A word-for-word copy of the listing is what's needed; leave out every image.

* **Source data**:
▼▼▼

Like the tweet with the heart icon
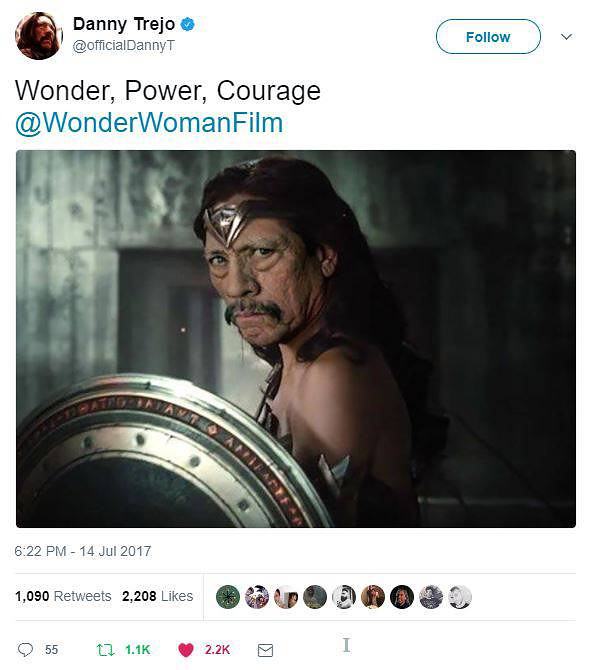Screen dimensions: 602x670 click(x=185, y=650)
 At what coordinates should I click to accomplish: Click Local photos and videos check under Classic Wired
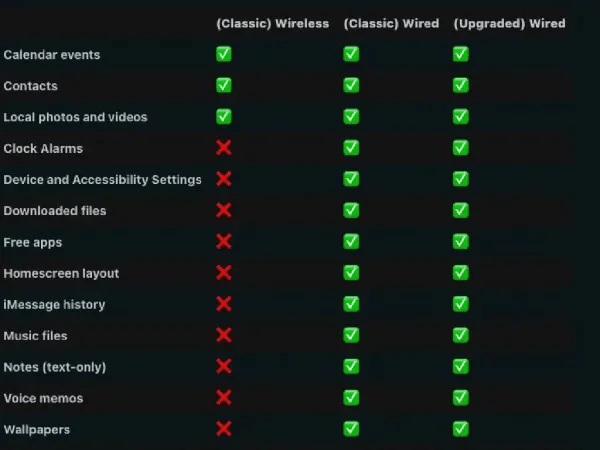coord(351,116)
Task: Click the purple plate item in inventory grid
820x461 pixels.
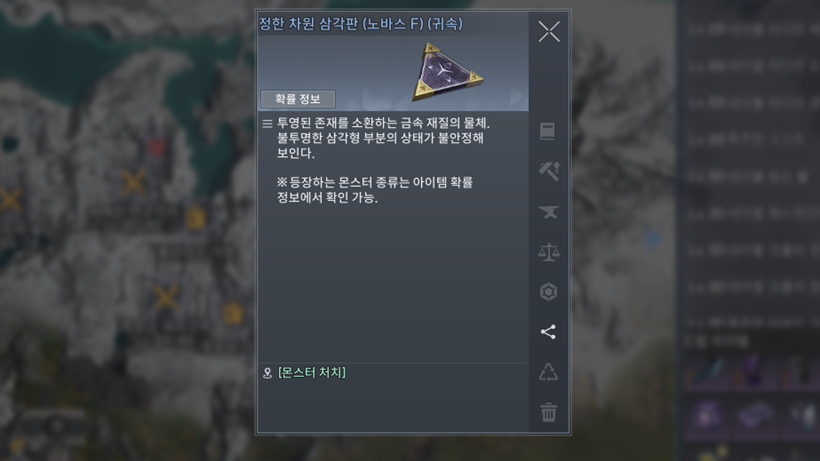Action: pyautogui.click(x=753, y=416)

▲▲▲

* **Task answer**:
Like the tweet with the heart icon
Screen dimensions: 602x670 click(x=185, y=650)
 At what coordinates should I click to accomplish: Click Local photos and videos check under Classic Wired
coord(351,116)
Task: Click the purple plate item in inventory grid
820x461 pixels.
Action: pyautogui.click(x=753, y=416)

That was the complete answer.